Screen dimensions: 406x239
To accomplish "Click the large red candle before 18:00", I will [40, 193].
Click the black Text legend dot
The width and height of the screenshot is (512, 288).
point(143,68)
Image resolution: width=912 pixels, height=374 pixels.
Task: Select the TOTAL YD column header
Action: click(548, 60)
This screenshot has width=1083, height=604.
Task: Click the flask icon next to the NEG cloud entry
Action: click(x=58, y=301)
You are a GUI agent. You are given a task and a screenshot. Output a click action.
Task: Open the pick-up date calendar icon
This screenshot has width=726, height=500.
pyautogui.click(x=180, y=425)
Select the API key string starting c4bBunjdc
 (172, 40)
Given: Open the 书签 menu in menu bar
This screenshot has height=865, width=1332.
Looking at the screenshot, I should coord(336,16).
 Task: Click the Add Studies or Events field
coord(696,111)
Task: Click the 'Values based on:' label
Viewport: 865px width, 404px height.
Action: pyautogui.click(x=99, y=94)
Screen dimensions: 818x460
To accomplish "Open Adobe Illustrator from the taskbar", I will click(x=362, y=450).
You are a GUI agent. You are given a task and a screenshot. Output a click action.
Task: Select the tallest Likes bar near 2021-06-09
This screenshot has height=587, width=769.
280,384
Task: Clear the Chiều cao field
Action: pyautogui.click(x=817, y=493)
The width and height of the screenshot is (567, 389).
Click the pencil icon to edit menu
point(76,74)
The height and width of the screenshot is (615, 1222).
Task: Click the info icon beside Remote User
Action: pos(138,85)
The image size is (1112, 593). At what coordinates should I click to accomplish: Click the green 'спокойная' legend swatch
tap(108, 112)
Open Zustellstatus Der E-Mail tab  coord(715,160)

▶ _Exercise task_
Format the lines above as a Markdown table with the columns Row and Line, numbering each line and leaving out blank ones. Begin at the line that contains "Task: Click the 'Values based on:' label" and stop after the line that contains "will click(x=362, y=450).".

▶ _Expected output_
| Row | Line |
|---|---|
| 1 | Task: Click the 'Values based on:' label |
| 2 | Viewport: 865px width, 404px height. |
| 3 | Action: pyautogui.click(x=99, y=94) |
| 4 | Screen dimensions: 818x460 |
| 5 | To accomplish "Open Adobe Illustrator from the taskbar", I will click(x=362, y=450). |